Sei italiani su 10 promuovono il Servizio Sanitario Nazionale, ma per metterlo in sicurezza nella fase post-Covid occorre rilanciare i servizi sanitari.
È quanto emerge dallo studio “Il sistema sanitario di fronte all’emergenza: risorse, opinioni e livelli essenziali” promosso dall’Inapp, l’Istituto nazionale per l’analisi delle politiche pubbliche.
Dall’analisi dei dati emergono alcune differenze sostanziali nelle varie regioni: se in Trentino Alto-Adige ed Emilia-Romagna la valutazione è positiva (8 persone su 10), in Calabria e Molise la situazione è decisamente poco rosea, visto che solo 3 cittadini su 10 apprezzano la sanità locale.
Una situazione certificata da anni dalla massiccia “migrazione sanitaria” dal sud verso il nord, che vede tanti pazienti rivolgersi alle strutture sanitarie settentrionali per curarsi, nonostante il dispendio economico e le difficoltà logistiche legate allo spostamento lontano da casa.
Secondo l’Inapp molte criticità emerse con più forza durante l’emergenza coronavirus sono state causate anche dal mancato inserimento negli anni del personale infermieristico e dal sottodimensionamento nell’offerta di posti letto a partire dal 2004, che ha portato ad una riduzione netta del 20%, in particolare al Centro (-30%) e Sud (-24%).

**Righe fornite**
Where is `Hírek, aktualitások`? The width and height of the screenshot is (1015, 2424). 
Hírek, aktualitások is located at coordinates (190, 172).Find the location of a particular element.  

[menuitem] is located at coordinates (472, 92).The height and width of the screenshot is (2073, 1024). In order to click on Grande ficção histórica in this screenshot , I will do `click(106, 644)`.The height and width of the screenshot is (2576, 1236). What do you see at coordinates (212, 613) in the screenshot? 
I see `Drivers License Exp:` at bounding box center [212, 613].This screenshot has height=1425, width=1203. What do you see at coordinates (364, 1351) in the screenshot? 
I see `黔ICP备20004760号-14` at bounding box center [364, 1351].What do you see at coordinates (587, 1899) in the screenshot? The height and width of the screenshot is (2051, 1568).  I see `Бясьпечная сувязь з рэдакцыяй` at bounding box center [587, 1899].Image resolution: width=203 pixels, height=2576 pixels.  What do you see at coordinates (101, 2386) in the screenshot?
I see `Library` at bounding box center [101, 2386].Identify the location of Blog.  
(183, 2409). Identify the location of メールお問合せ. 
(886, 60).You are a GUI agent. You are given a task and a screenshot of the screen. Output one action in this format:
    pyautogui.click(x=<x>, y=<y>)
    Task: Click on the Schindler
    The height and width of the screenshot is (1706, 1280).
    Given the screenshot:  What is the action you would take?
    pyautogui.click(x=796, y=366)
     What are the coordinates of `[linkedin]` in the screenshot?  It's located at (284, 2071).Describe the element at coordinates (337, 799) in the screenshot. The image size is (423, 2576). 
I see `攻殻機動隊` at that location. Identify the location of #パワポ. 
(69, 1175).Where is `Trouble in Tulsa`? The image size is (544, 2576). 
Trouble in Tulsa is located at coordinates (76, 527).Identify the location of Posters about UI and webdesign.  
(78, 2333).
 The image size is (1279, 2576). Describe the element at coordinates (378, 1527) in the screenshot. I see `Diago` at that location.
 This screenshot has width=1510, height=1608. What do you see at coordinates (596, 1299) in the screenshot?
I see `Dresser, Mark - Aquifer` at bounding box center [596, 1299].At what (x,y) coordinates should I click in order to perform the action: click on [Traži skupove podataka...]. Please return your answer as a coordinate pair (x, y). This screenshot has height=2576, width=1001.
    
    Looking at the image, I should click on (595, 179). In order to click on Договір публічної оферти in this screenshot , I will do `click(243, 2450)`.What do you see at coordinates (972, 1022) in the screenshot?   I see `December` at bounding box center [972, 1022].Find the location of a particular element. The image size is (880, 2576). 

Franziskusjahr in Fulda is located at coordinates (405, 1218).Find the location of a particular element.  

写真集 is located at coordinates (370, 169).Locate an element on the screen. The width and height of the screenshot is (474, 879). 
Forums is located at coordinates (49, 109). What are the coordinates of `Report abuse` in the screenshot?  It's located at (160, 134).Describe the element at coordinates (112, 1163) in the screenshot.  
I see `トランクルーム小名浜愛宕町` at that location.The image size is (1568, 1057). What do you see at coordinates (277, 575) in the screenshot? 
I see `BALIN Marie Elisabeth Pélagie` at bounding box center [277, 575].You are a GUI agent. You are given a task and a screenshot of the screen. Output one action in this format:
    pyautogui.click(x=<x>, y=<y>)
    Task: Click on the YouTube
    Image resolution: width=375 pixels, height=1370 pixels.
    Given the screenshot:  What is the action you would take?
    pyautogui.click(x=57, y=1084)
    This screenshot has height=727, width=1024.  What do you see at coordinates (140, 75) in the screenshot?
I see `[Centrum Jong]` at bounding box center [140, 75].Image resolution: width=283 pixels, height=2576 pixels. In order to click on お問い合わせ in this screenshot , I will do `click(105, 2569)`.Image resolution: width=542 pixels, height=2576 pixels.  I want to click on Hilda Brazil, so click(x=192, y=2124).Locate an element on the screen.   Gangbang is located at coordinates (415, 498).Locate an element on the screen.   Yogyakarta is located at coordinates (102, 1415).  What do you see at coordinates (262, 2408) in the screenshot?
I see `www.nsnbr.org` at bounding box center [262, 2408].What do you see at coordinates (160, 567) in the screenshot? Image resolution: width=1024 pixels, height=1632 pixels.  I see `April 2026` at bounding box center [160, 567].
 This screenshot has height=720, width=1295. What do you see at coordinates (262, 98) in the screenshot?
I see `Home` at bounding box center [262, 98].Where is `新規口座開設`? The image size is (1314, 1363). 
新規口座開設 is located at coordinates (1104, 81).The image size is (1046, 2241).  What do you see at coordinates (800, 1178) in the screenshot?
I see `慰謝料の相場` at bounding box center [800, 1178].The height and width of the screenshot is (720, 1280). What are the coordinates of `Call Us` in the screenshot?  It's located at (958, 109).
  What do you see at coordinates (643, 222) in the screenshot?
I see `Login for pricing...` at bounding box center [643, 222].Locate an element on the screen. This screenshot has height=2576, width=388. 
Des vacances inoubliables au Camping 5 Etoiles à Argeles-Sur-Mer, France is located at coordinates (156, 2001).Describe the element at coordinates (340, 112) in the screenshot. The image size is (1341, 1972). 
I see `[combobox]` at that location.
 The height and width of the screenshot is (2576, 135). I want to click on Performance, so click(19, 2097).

**Usando le informazioni**
(1) Elenca tutte le regioni italiane nominate nel testo sul Servizio Sanitario Nazionale.
(2) Nel testo sul Servizio Sanitario Nazionale, di quanto si sono ridotti in totale i posti letto a partire dal 2004?
(3) Prosegui il testo sul Servizio Sanitario Nazionale dopo la sua ultima frase.

**Risposte in ordine**
(1) Trentino Alto-Adige, Emilia-Romagna, Calabria, Molise

(2) Del 20%.

(3)
La precarietà è un altro tema delicato: si pensi che tra il 2011 e il 2017 la quota di lavoratori negli enti sanitari locali con contratti di collaborazione o altre forme atipiche è cresciuta del 78% e il lavoro temporaneo del 23,7%.
Si è inoltre passati da 675.800 lavoratori del 1997 ai 658.700 in servizio nel 2017: i medici sono diminuiti del 6% tra il 2010 e il 2017, mentre il personale sanitario è passato a 5,8 infermieri per 1.000 abitanti contro gli 8,5 della media dell’Unione europea.
“La pandemia è scoppiata in modo violento ma la risposta degli operatori sanitari è stata pronta anche nella fase più acuta dell’emergenza – spiega il presidente dell’Inapp, Sebastiano Fadda – l’Italia ha dimostrato con il suo Servizio Sanitario Nazionale di non essere il malato d’Europa, ma ciò che adesso va fatto è indirizzare le risorse per la sanità pubblica”.